Religion (some, anyway) asks the question "why" - as a teleological question, generally, but not exclusively (that is, "Why should I behave in a certain way?" rather than "Why is the sky blue," which is just a poorly stated empirical question)

Where it gets confusing is in the territory of the mind. Science may ask a question such as "what purpose does an ethical code serve," and the answer will be very different from that answer when asked as a religious question.
Thisis the very struggle of theological positivists of the 20s and after, who simply ruled that religious questions were unanswerable by scientific means as an attempt to try to get science and religion from arguing over which territory belonged to whom. Their point was not that science was true and religion wasn't but simply that science can't answer religious questions well. They wanted to take certain questions out of the realm of science.
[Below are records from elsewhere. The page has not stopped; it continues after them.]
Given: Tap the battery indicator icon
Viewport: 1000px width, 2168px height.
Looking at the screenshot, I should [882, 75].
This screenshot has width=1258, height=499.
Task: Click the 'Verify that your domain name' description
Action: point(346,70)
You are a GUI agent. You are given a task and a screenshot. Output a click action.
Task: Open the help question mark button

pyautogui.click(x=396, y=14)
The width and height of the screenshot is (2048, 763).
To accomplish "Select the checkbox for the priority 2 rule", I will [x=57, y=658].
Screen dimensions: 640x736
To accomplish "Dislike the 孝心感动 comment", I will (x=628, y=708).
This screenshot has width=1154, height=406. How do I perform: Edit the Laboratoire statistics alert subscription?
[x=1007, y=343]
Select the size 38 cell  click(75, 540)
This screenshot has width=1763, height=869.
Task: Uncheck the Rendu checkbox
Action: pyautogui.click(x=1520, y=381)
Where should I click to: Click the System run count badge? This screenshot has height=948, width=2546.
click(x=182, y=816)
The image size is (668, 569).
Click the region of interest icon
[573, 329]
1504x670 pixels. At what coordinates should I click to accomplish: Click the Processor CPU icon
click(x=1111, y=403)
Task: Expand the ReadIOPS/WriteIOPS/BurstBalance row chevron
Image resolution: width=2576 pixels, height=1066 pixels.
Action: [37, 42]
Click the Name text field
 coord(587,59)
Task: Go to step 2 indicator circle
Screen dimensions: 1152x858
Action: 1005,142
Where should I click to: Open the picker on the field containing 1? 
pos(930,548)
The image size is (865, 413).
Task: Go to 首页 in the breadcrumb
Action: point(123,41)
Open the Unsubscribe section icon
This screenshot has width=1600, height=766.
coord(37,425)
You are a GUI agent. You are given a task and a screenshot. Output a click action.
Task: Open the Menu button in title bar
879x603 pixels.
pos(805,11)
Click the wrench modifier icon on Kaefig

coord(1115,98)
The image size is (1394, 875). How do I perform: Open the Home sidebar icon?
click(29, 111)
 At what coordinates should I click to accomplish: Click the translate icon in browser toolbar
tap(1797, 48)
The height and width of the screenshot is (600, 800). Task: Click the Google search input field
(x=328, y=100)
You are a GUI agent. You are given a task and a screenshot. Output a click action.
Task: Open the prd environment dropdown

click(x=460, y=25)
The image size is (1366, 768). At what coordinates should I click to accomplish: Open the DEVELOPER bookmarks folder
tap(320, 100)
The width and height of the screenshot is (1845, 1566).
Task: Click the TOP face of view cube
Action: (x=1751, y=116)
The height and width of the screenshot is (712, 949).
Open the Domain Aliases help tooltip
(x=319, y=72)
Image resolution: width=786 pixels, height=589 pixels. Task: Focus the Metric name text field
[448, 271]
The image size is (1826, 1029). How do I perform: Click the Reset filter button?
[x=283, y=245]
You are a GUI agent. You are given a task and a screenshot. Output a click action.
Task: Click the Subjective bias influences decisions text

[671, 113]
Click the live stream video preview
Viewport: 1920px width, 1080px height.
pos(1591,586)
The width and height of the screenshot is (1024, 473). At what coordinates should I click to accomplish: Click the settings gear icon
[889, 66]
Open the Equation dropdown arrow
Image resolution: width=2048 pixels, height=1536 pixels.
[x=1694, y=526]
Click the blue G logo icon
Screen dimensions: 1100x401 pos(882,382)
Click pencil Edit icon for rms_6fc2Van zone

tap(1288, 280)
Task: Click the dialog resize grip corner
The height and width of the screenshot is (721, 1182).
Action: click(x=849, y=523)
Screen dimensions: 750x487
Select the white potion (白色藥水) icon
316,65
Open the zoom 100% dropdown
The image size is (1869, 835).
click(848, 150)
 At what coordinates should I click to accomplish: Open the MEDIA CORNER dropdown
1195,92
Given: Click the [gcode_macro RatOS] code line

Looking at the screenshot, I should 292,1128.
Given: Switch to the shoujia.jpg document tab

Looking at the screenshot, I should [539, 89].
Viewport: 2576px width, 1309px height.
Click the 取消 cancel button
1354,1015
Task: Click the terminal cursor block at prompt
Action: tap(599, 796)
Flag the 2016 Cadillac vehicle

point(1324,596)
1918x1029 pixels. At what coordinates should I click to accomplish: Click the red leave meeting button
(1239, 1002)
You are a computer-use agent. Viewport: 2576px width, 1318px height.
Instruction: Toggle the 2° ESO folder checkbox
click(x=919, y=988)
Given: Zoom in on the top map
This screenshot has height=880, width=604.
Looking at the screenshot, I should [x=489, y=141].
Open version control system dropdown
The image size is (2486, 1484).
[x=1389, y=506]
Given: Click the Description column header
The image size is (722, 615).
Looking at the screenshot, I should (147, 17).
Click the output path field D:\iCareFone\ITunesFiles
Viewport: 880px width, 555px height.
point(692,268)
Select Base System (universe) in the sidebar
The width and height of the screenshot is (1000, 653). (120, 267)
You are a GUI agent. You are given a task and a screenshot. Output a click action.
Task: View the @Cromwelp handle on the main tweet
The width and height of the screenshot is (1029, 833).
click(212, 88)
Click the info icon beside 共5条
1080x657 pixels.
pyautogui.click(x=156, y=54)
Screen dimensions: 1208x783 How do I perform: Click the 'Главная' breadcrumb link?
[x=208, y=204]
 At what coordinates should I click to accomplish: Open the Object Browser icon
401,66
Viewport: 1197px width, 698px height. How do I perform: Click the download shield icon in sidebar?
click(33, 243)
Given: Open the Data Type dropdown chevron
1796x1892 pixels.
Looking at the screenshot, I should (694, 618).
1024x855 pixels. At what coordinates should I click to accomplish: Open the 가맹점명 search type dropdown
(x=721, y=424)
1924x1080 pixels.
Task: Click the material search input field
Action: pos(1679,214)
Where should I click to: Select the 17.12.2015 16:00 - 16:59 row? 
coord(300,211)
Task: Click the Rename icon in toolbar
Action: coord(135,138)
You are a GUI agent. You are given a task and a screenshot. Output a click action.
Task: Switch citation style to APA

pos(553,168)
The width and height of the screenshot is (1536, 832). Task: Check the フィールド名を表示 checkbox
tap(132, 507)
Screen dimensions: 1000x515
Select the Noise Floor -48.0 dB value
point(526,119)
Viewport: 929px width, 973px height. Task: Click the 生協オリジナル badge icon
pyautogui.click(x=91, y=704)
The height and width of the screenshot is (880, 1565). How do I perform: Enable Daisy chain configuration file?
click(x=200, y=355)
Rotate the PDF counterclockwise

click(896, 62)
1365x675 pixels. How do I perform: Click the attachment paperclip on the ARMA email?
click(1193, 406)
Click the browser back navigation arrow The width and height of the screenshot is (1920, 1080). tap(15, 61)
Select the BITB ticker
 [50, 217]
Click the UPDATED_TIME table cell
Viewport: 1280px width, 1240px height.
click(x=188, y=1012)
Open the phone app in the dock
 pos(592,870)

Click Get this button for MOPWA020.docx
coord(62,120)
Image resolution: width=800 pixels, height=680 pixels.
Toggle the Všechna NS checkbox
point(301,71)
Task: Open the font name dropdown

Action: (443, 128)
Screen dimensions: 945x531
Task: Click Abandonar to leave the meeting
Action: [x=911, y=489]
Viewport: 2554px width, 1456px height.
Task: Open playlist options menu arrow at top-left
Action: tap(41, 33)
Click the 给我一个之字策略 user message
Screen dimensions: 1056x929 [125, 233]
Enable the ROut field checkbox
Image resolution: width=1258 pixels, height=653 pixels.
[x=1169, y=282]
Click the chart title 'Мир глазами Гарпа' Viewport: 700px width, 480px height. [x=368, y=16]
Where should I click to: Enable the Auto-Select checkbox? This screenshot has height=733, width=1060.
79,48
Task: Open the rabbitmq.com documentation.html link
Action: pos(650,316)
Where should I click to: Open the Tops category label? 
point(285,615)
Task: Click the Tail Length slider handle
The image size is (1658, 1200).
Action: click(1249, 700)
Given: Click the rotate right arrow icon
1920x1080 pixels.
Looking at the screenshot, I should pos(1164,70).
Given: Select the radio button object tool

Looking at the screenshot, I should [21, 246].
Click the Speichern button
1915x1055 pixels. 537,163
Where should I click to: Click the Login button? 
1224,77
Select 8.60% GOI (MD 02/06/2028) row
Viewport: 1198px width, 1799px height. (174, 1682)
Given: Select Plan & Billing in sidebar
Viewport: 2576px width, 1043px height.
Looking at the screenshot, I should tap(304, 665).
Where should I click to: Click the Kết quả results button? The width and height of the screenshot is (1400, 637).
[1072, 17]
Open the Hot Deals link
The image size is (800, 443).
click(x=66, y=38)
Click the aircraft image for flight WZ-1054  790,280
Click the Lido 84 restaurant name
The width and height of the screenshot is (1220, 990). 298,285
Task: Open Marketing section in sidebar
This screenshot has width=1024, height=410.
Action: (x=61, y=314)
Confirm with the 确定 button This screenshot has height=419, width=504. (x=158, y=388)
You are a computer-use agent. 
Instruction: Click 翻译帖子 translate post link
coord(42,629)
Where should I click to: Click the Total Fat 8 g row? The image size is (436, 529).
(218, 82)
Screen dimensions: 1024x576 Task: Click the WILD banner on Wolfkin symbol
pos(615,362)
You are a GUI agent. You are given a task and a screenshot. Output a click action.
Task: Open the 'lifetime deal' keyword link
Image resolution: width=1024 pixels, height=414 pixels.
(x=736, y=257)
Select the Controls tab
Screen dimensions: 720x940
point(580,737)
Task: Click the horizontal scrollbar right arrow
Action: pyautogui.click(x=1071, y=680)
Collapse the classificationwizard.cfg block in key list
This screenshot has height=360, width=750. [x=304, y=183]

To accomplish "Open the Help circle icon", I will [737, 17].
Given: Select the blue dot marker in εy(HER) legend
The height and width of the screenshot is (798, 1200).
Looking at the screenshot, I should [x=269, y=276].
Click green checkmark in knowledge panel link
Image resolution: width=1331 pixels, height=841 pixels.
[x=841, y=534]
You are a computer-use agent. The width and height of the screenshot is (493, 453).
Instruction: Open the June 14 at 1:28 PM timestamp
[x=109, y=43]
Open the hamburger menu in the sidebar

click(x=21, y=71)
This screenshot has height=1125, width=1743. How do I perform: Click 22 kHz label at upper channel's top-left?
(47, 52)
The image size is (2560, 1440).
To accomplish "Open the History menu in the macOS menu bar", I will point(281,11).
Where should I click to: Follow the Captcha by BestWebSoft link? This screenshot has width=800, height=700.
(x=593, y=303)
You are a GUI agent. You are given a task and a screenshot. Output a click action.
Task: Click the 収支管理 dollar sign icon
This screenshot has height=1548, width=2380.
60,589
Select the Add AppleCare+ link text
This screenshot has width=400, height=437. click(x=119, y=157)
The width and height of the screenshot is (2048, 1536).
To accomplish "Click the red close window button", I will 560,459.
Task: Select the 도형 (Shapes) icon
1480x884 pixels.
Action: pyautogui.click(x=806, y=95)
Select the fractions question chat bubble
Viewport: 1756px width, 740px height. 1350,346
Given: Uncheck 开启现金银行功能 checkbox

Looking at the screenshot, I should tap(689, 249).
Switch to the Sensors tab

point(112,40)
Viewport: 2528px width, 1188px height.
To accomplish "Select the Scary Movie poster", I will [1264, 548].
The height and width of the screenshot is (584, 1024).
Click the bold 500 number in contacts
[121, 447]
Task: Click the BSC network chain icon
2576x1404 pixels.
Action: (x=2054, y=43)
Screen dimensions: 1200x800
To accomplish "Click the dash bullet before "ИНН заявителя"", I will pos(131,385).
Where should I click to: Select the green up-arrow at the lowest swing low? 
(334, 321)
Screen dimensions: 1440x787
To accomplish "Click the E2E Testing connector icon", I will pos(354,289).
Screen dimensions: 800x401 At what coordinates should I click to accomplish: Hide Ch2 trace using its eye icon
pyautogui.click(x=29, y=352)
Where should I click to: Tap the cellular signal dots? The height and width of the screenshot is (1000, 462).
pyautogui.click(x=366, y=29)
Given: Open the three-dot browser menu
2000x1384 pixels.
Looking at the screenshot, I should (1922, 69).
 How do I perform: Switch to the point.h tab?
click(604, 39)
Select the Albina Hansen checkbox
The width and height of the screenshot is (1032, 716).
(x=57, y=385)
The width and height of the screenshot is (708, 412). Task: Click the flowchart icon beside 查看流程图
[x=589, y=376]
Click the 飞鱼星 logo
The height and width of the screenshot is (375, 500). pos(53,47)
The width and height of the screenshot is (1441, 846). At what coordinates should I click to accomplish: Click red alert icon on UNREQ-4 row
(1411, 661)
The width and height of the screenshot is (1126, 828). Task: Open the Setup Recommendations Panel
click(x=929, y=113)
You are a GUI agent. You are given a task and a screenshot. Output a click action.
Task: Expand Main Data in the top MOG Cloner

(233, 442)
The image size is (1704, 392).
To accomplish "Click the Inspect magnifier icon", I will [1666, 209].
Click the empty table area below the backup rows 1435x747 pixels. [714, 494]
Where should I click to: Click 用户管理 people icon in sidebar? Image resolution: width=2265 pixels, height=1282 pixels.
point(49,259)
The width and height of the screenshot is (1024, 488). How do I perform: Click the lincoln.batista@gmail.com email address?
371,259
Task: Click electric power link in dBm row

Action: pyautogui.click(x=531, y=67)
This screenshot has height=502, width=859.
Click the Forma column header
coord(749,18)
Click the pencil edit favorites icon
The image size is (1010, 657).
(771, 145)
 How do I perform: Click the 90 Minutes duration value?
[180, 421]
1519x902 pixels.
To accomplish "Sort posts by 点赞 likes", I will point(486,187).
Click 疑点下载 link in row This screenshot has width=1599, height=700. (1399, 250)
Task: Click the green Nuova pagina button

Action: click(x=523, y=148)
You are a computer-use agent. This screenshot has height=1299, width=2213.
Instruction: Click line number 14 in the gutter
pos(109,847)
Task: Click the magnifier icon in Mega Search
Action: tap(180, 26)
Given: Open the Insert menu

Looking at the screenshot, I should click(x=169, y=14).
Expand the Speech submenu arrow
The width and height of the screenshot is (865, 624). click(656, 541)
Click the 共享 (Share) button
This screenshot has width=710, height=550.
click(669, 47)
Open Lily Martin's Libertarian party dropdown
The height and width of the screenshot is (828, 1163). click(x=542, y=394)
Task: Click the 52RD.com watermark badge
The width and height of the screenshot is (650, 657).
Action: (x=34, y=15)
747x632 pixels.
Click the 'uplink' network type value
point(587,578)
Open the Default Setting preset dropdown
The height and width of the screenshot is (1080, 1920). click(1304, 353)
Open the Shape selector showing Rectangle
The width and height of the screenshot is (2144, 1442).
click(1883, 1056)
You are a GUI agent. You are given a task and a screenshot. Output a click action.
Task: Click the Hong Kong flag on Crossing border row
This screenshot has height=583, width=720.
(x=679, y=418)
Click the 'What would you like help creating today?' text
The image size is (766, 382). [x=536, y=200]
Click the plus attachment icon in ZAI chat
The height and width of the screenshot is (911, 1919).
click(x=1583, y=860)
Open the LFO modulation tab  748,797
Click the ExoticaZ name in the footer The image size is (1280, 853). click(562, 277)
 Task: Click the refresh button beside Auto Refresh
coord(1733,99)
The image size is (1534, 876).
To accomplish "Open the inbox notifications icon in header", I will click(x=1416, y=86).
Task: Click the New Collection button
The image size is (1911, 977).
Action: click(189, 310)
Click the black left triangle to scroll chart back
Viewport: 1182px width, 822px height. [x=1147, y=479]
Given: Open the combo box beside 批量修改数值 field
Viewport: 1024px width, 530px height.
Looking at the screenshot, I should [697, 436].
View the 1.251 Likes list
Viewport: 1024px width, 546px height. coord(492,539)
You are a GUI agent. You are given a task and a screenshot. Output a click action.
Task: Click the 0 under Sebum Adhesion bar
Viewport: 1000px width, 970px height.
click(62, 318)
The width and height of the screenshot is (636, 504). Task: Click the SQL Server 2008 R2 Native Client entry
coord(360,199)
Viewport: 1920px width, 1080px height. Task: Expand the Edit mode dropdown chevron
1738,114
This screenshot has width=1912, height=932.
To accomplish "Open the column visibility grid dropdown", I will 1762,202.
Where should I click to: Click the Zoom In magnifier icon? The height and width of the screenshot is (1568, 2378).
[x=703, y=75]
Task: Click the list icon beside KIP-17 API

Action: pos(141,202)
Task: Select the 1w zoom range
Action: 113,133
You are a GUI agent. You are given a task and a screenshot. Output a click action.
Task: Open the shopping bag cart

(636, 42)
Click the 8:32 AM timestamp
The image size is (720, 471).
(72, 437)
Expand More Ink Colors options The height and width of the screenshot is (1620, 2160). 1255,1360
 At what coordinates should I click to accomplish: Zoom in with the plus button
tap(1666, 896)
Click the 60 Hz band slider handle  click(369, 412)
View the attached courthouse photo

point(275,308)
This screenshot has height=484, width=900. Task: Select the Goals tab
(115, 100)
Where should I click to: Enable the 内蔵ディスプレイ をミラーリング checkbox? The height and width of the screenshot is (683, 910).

And well they should, as well as the reverse. Religion shouldn't be trying to answer scientific question either. In science there should be no point at which someone says, "well, that's it then, we can't ask about what happens before that." The truth is though, that's true in religion as well.
SImply positing God isn't ever the final question (at least it's not in my religion, which, I grant, is behavior focused, not belief focused). It's when you try to mush the two together that you get a holy mess with people trying to get other people to stop asking questions.
 
posted by [identity profile] realinterrobang.livejournal.com at 04:21am on 2007-09-26
The problem with the "separate magisteria" argument is that there's still no evidence for anything supernatural. If people would use the term "religion" the way you're using it, with much the same meaning as the term "culture," it would work a lot better.

It's funny how being pretty much an absolute materialist makes a lot of the big philosophical questions either moot or essentially meaningless. That works fine for me, maybe not so much for other people, and I think that in itself is a huge sticking point.
 
posted by (anonymous) at 03:29pm on 2007-09-26
Well, there's still lots of them that I would think ought to trouble a materialist, for example: what's the difference between murder and killing - if there is one. What is the basis of the prohibition on either or both? One of the problems with the field of ethics is that most of the bases for ethical theory are right weak. AFAIK, most of the atheists I know are universalists of some sort, but that doesn't always work...
Of course, the same could be said for religion, if you're a materialist.
:)
 
posted by [identity profile] dptwisted.livejournal.com at 09:31pm on 2007-09-26
That's easy. Murder = unjustified killing. Of course, "justified" is subjective; except for psycho/sociopaths, every murder is justified by the murderer.